Take the recent raft of arrests and accusations that have landed so many people in custody concerning the Allied newspapers corruption and citizenship scheme graft: had it not been for the initiative of the then Opposition leader producing a raft of “empty boxfiles”, and a Magistrate who – taken up also with hundreds of cases in its judicial role – took his time of the best of close to four years to come up with his conclusions, not even this first credible step in money laundering prosecutions would have taken place.
How does it look now?
Post-greylisting, the Government has said all the right things. But action speaks louder than speech. And two recent Government initiatives do not give much room for optimism.
The first is what appears to be an obscure resignation/removal of a respected Commissioner for Voluntary Organisations for what appears to be an annoying request of his for investigations into the underlying affairs of some VOs.
The other more sinister move is the nomination of a previous Minister to High Commissioner in the UK. Nothing wrong on the surface.
Until one discovers that this nomination reached the news two days after the FIAU grey listing and that this previous Minister happened to have accumulated the sum of €500,000 cash in hand only for such sum to surface as a bank deposit in Malta’s largest bank the following year.

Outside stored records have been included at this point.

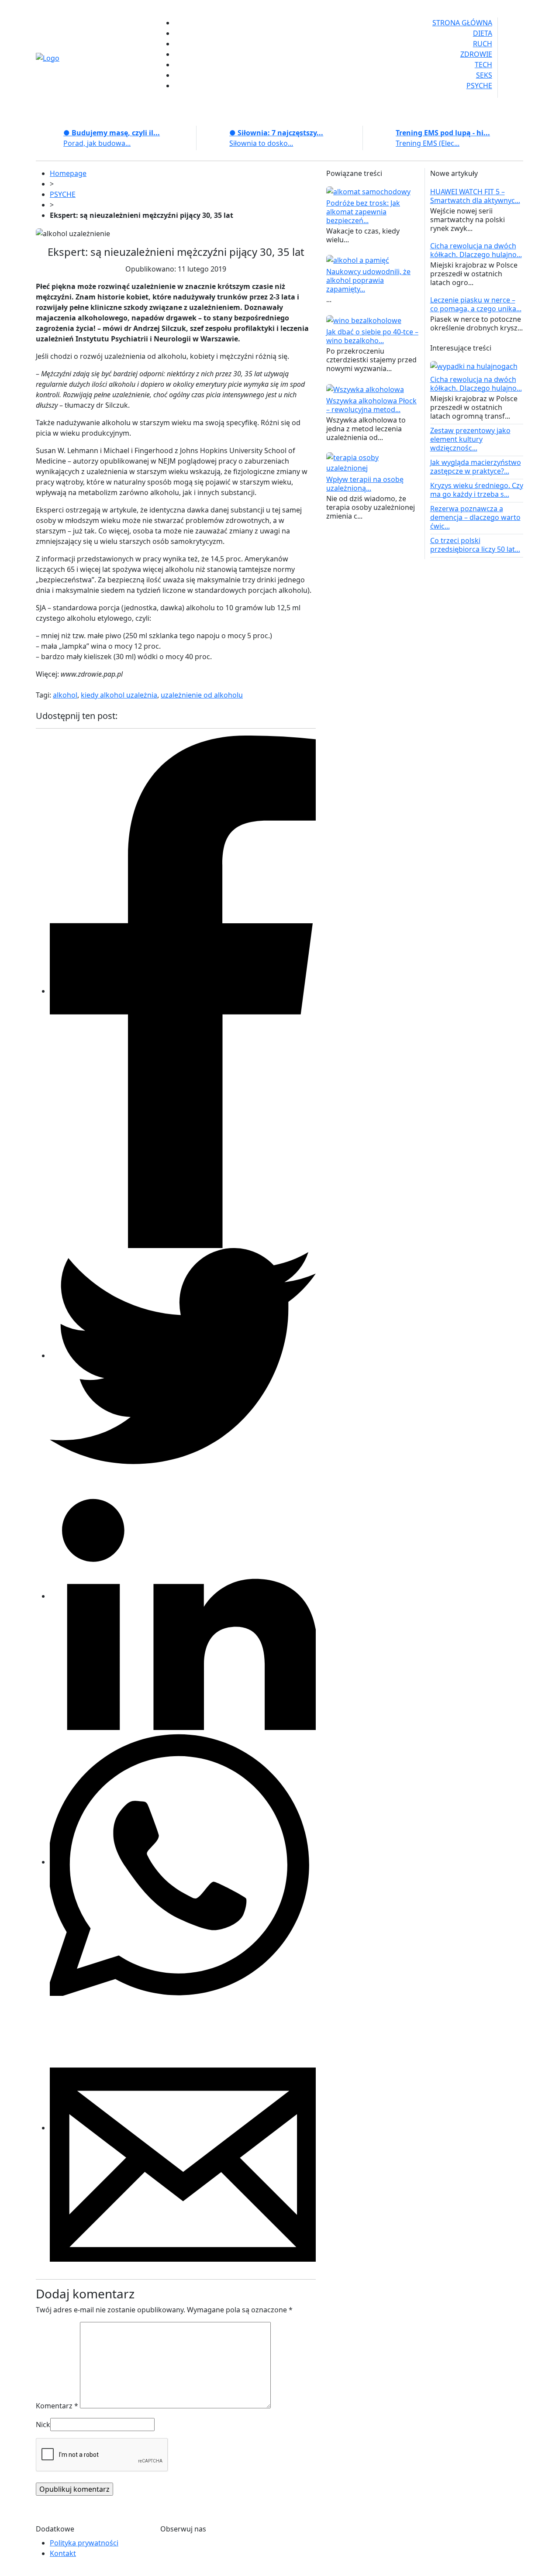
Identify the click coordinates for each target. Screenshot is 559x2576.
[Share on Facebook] (183, 991)
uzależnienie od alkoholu (202, 695)
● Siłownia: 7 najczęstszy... (276, 133)
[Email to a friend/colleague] (183, 2127)
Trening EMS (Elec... (427, 143)
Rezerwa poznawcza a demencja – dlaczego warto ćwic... (475, 517)
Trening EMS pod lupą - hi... (443, 133)
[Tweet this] (183, 1355)
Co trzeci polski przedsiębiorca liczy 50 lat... (475, 545)
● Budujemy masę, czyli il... (111, 133)
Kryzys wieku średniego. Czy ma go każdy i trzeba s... (476, 490)
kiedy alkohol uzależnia (119, 695)
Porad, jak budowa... (97, 143)
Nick (43, 2424)
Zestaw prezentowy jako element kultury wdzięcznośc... (470, 439)
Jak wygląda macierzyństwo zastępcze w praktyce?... (475, 466)
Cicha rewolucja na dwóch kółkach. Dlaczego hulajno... (476, 250)
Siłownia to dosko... (261, 143)
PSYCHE (63, 194)
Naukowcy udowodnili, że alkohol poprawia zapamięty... (368, 280)
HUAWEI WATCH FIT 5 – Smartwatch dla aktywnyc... (475, 196)
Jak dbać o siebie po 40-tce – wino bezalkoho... (372, 336)
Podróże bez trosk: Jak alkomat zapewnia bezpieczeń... (363, 211)
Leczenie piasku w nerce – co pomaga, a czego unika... (475, 304)
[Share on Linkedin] (183, 1596)
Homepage (68, 173)
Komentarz (57, 2406)
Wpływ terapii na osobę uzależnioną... (365, 484)
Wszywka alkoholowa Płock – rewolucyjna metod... (371, 405)
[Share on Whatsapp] (183, 1862)
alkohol (65, 695)
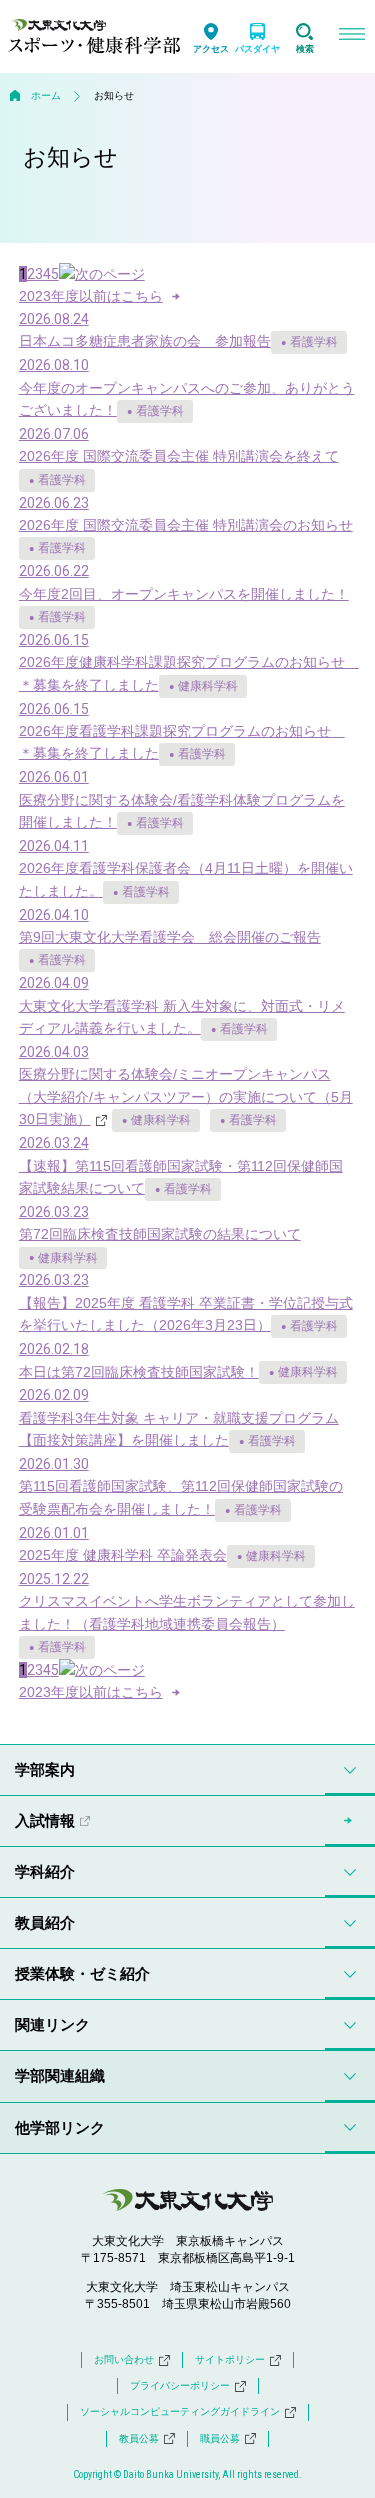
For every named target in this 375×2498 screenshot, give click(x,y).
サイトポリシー (230, 2359)
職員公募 (220, 2438)
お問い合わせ (124, 2359)
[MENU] (351, 36)
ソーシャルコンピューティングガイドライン (180, 2411)
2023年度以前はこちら (91, 296)
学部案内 (45, 1769)
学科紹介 (45, 1871)
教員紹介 (45, 1922)
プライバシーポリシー (180, 2385)
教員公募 (139, 2438)
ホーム (46, 95)
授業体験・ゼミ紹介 (82, 1973)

This of course does not mean that any illegitimate activity necessarily took place, but how this is perceived in Whitehall and other diplomatic capitals of the countries that matter is an altogether different thing.
Going forward Malta must earn its respect on the international scene by doing the right things at all time; loud protesting and threats of veto voting will get us nowhere.
Paul Bonello is the Managing Director of Finco Treasury Management Ltd, licensed investment services provider and stockbroker.